§ **Activity**:
The data is to be reproduced in full and without error.

***** The data

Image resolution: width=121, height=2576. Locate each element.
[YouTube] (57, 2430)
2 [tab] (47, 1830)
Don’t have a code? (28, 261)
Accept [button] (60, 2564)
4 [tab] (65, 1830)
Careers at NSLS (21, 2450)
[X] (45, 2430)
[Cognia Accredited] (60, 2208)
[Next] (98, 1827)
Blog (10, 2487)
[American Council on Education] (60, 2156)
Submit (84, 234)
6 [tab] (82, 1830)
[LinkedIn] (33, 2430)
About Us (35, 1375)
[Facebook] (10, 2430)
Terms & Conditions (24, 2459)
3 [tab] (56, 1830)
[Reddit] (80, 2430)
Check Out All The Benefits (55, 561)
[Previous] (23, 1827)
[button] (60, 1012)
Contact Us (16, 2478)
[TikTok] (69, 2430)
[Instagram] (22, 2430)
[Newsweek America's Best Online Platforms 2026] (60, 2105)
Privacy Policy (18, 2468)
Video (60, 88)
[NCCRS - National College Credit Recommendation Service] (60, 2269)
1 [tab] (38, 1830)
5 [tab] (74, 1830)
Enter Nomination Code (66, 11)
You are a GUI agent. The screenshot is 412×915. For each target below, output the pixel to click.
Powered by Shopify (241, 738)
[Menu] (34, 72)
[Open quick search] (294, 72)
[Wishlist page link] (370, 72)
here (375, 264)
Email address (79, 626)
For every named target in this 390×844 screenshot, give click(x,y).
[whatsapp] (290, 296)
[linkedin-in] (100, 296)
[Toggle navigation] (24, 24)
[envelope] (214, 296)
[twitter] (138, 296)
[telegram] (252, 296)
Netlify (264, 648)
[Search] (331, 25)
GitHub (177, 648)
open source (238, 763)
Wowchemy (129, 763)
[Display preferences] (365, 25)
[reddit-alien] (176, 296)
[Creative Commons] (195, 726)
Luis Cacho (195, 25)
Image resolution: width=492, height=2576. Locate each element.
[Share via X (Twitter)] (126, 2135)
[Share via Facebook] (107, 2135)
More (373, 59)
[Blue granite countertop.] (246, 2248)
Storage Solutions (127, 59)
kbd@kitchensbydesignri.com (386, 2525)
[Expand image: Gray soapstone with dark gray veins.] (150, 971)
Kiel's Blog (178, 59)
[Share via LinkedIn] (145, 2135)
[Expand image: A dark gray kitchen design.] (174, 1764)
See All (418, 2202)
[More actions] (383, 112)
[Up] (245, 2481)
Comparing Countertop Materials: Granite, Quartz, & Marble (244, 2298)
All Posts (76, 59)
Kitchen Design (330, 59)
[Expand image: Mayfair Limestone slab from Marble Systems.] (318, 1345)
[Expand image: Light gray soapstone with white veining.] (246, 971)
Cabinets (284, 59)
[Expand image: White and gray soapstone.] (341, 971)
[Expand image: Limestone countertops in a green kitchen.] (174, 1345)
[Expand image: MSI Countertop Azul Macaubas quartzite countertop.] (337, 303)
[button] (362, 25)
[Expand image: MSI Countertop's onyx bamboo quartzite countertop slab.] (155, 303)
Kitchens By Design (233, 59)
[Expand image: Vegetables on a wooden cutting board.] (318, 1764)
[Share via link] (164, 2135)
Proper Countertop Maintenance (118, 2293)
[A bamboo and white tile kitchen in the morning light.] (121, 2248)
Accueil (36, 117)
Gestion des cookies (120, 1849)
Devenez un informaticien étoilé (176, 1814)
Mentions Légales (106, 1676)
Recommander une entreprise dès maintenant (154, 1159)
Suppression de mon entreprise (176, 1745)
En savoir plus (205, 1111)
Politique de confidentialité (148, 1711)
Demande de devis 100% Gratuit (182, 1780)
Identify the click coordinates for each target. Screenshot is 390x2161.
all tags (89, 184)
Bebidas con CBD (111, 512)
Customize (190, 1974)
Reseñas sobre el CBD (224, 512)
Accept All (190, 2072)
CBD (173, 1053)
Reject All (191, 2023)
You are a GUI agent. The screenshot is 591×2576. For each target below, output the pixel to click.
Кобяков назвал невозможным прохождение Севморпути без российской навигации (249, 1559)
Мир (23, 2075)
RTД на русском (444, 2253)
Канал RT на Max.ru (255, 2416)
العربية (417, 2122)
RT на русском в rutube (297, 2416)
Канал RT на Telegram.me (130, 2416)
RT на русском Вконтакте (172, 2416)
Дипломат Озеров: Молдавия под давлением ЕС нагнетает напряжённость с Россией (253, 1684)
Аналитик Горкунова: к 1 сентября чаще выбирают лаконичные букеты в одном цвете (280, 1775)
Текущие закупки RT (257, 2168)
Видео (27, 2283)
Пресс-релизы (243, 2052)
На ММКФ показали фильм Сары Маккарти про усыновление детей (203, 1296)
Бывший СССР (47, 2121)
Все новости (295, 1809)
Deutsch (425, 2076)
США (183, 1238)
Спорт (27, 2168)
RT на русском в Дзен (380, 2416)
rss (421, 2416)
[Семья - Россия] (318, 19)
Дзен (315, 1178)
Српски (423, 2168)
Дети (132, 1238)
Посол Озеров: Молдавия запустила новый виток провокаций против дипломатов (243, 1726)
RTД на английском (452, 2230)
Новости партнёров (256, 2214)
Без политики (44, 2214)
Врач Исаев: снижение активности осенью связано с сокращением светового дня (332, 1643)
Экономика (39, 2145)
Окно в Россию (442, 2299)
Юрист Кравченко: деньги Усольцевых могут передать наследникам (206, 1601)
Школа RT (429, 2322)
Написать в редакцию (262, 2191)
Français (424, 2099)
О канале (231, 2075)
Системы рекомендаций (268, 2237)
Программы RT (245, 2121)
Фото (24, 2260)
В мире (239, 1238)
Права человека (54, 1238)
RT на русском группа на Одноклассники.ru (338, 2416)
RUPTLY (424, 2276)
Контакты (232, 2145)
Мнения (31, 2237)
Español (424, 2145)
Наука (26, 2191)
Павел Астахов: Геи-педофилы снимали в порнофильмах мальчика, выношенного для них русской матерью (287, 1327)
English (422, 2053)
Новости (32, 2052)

**********

§ **Task answer**:
Image resolution: width=121, height=2576. Locate each element.
[YouTube] (57, 2430)
2 [tab] (47, 1830)
Don’t have a code? (28, 261)
Accept [button] (60, 2564)
4 [tab] (65, 1830)
Careers at NSLS (21, 2450)
[X] (45, 2430)
[Cognia Accredited] (60, 2208)
[Next] (98, 1827)
Blog (10, 2487)
[American Council on Education] (60, 2156)
Submit (84, 234)
6 [tab] (82, 1830)
[LinkedIn] (33, 2430)
About Us (35, 1375)
[Facebook] (10, 2430)
Terms & Conditions (24, 2459)
3 [tab] (56, 1830)
[Reddit] (80, 2430)
Check Out All The Benefits (55, 561)
[Previous] (23, 1827)
[button] (60, 1012)
Contact Us (16, 2478)
[TikTok] (69, 2430)
[Instagram] (22, 2430)
[Newsweek America's Best Online Platforms 2026] (60, 2105)
Privacy Policy (18, 2468)
Video (60, 88)
[NCCRS - National College Credit Recommendation Service] (60, 2269)
1 [tab] (38, 1830)
5 [tab] (74, 1830)
Enter Nomination Code (66, 11)
You are a GUI agent. The screenshot is 412×915. For each target below, output the pixel to click.
Powered by Shopify (241, 738)
[Menu] (34, 72)
[Open quick search] (294, 72)
[Wishlist page link] (370, 72)
here (375, 264)
Email address (79, 626)
For every named target in this 390×844 screenshot, give click(x,y).
[whatsapp] (290, 296)
[linkedin-in] (100, 296)
[Toggle navigation] (24, 24)
[envelope] (214, 296)
[twitter] (138, 296)
[telegram] (252, 296)
Netlify (264, 648)
[Search] (331, 25)
GitHub (177, 648)
open source (238, 763)
Wowchemy (129, 763)
[Display preferences] (365, 25)
[reddit-alien] (176, 296)
[Creative Commons] (195, 726)
Luis Cacho (195, 25)
Image resolution: width=492, height=2576. Locate each element.
[Share via X (Twitter)] (126, 2135)
[Share via Facebook] (107, 2135)
More (373, 59)
[Blue granite countertop.] (246, 2248)
Storage Solutions (127, 59)
kbd@kitchensbydesignri.com (386, 2525)
[Expand image: Gray soapstone with dark gray veins.] (150, 971)
Kiel's Blog (178, 59)
[Share via LinkedIn] (145, 2135)
[Expand image: A dark gray kitchen design.] (174, 1764)
See All (418, 2202)
[More actions] (383, 112)
[Up] (245, 2481)
Comparing Countertop Materials: Granite, Quartz, & Marble (244, 2298)
All Posts (76, 59)
Kitchen Design (330, 59)
[Expand image: Mayfair Limestone slab from Marble Systems.] (318, 1345)
[Expand image: Light gray soapstone with white veining.] (246, 971)
Cabinets (284, 59)
[Expand image: White and gray soapstone.] (341, 971)
[Expand image: Limestone countertops in a green kitchen.] (174, 1345)
[Expand image: MSI Countertop Azul Macaubas quartzite countertop.] (337, 303)
[button] (362, 25)
[Expand image: MSI Countertop's onyx bamboo quartzite countertop slab.] (155, 303)
Kitchens By Design (233, 59)
[Expand image: Vegetables on a wooden cutting board.] (318, 1764)
[Share via link] (164, 2135)
Proper Countertop Maintenance (118, 2293)
[A bamboo and white tile kitchen in the morning light.] (121, 2248)
Accueil (36, 117)
Gestion des cookies (120, 1849)
Devenez un informaticien étoilé (176, 1814)
Mentions Légales (106, 1676)
Recommander une entreprise dès maintenant (154, 1159)
Suppression de mon entreprise (176, 1745)
En savoir plus (205, 1111)
Politique de confidentialité (148, 1711)
Demande de devis 100% Gratuit (182, 1780)
Identify the click coordinates for each target. Screenshot is 390x2161.
all tags (89, 184)
Bebidas con CBD (111, 512)
Customize (190, 1974)
Reseñas sobre el CBD (224, 512)
Accept All (190, 2072)
CBD (173, 1053)
Reject All (191, 2023)
You are a GUI agent. The screenshot is 591×2576. For each target below, output the pixel to click.
Кобяков назвал невозможным прохождение Севморпути без российской навигации (249, 1559)
Мир (23, 2075)
RTД на русском (444, 2253)
Канал RT на Max.ru (255, 2416)
العربية (417, 2122)
RT на русском в rutube (297, 2416)
Канал RT на Telegram.me (130, 2416)
RT на русском Вконтакте (172, 2416)
Дипломат Озеров: Молдавия под давлением ЕС нагнетает напряжённость с Россией (253, 1684)
Аналитик Горкунова: к 1 сентября чаще выбирают лаконичные букеты в одном цвете (280, 1775)
Текущие закупки RT (257, 2168)
Видео (27, 2283)
Пресс-релизы (243, 2052)
На ММКФ показали фильм Сары Маккарти про усыновление детей (203, 1296)
Бывший СССР (47, 2121)
Все новости (295, 1809)
Deutsch (425, 2076)
США (183, 1238)
Спорт (27, 2168)
RT на русском в Дзен (380, 2416)
rss (421, 2416)
[Семья - Россия] (318, 19)
Дзен (315, 1178)
Српски (423, 2168)
Дети (132, 1238)
Посол Озеров: Молдавия запустила новый виток провокаций против дипломатов (243, 1726)
RTД на английском (452, 2230)
Новости партнёров (256, 2214)
Без политики (44, 2214)
Врач Исаев: снижение активности осенью связано с сокращением светового дня (332, 1643)
Экономика (39, 2145)
Окно в Россию (442, 2299)
Юрист Кравченко: деньги Усольцевых могут передать наследникам (206, 1601)
Школа RT (429, 2322)
Написать в редакцию (262, 2191)
Français (424, 2099)
О канале (231, 2075)
Системы рекомендаций (268, 2237)
Программы RT (245, 2121)
Фото (24, 2260)
В мире (239, 1238)
Права человека (54, 1238)
RT на русском группа на Одноклассники.ru (338, 2416)
RUPTLY (424, 2276)
Контакты (232, 2145)
Мнения (31, 2237)
Español (424, 2145)
Наука (26, 2191)
Павел Астахов: Геи-педофилы снимали в порнофильмах мальчика, выношенного для них русской матерью (287, 1327)
English (422, 2053)
Новости (32, 2052)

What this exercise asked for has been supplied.